Amazing spring breaks that literally bring tears to my eyes.

Spring Breaks all alone in my room while inserting my friends' names on XBox football rosters because I missed them.

Athletics and steroids.

Inline Hockey National Championship. (state non-college team, but I'm still proud of it)

Apparent suicide of my ex-girlfriend

Racism and male pattern baldness. 

The endless comfort of being an over-privileged kid. The endless silent guilt of wasting my father's money. 

Moving again... (to LA this time)Moving again... (to LA this time)

Admittedly, despite streaky college success, a fair amount of my advice comes to you in HINDSIGHT.

This is different than the "pick up" and "party scene" advice that I give - which ALL comes from years of total hardcore experience. 

I could claim to have been the "Big Man On Campus" at a major university - but I wasn't.

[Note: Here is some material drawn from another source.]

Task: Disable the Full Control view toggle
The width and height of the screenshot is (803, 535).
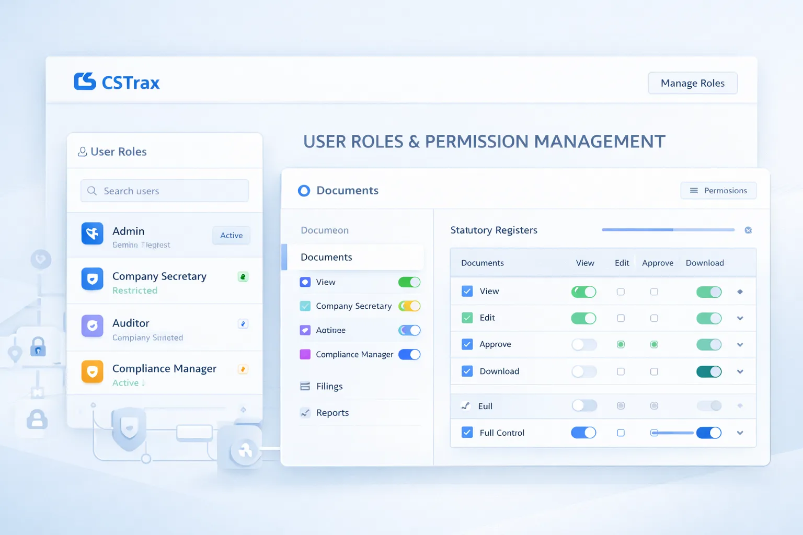Action: coord(583,433)
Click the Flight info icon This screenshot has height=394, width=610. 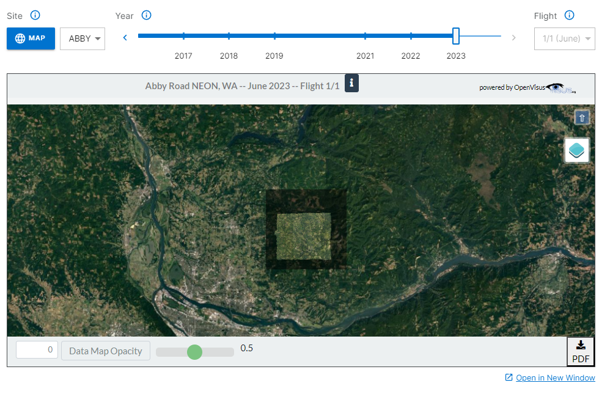pyautogui.click(x=569, y=15)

While achieving "my potential" with women came well after college - I spent ~7 years in college in 4(?) different majors, at 8 different schools - in almost every dynamic possible. 

Back then, I was never 1/100th of what I currently am today - but what I experience in the Los Angeles party (and at times - pick up) scene-

I know exactly what I'd do if I went back.
(Good Looking Loser, Class of 2019?)

LSAT Prep, Spring 2006LSAT Prep, Spring 2006

Based on that introduction, you might assume that my college experience was off-the-fuckin-chain - IT WASN'T.

I'm just an above-average writer. 

In fact, for me, college was largely uneventful... at least compared to what it was cracked up to be/could have been.

My lack of social achievement (nice word for SEX LIFE) in college was the reason I became so obsessed with "pick up".  

And like I said in "30 Things I Wish I Knew In My Twenties" (Part III, #22) -

"Everything Happens For a Reason and It's All MY FAULT."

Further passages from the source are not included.